Andreozzi, I've read that before about some people saying don't feed shells but never had a problem with it. Perhaps because we've never had so many eggs that it was enough of an issue in their diet. Now I just give them the whole thing. The shells dissolve in acids quite readily, such as what is in the stomach.

Jerry, you're rude. I think you may be jealous too on the price. But think about it: it takes five months to produce a piglet. In a mere five more months I can sell the meat for $630. Why would I ever sell the piglets for less? Also, I see this is your very first post. Did you register just so that you could make that nasty comment? Perhaps you are someone else who wants to hide their identity?

Anyone else, here's a funny while we're on the topic of Pig Eggs: http://sugarmtnfarm.com/blog/2010/04/pig-eggs.html


----------



## jerryk (Mar 30, 2010)

highlands said:


> Jerry, you're rude. I think you may be jealous too on the price. But think about it: it takes five months to produce a piglet. In a mere five more months I can sell the meat for $630. Why would I ever sell the piglets for less? Also, I see this is your very first post. Did you register just so that you could make that nasty comment? Perhaps you are someone else who wants to hide their identity?

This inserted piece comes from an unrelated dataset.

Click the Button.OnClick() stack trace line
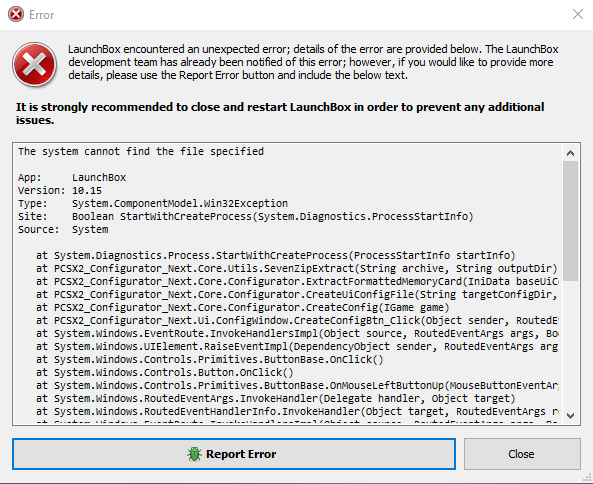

Rude? Rude is handing out what could be harmful and incorrect information. Rude is making real farmers look like idiots while you are pretending to be a farmer. Rude is offering advice to others attempting to raise pigs with bogus info you gathered with a simple Google search, all the while substantiating your bogus claims with lies of personal experience. Rude is asking such an outrageous price for piglets (which I am sure you have sold none) while claiming you know what you are doing.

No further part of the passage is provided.